Defense Secretary Donald Rumsfeld signed an order for the reinforcements - up to 35,000-strong - which will include marines and fighter aircraft, as well as three amphibious warfare ships.
This latest move raises the strength of US forces in and around the Gulf to more than 100,000.
BBC Pentagon correspondent Nick Childs says the American intention is to keep up pressure on Iraq, although officials stressed that not all the forces would necessarily deploy immediately.
The US general who will command any American-led attack, Tommy Franks, has been in Washington this week, briefing his political superiors on his plans.
The US is still maintaining that Iraq has weapons of mass destruction, and says that its stance towards Baghdad remains unchanged.
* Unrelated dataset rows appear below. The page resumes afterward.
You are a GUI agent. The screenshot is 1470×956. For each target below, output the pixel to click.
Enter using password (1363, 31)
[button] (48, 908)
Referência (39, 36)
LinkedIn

Meanwhile Greece - which took over the EU presidency this month - said that finding a peaceful settlement to the mounting crisis between Iraq and the US would be one of its priorities.
Earlier on Friday, Turkey granted permission for US officials to inspect its ports and airbases, as part of preparations for a possible war.
The surveys are due to start on Monday and are expected to last about 10 days.
Correspondents say Washington has been keen to get Ankara on side in any military operations against Iraq, although the Turkish government remains skeptical.
The move by Prime Minister Abdullah Gul to allow US teams to inspect Turkish facilities comes a full month after Ankara first agreed in principle to the inspections.
The decision has been delayed over a disagreement on the legal status of the US personnel carrying out the surveys.
Any final approval for the stationing of US troops in Turkey in the event of a war against Iraq would have to be endorsed by parliament - where it is likely to face serious opposition. During the Gulf War of 1991, Turkey's support was critical to the US-led coalition.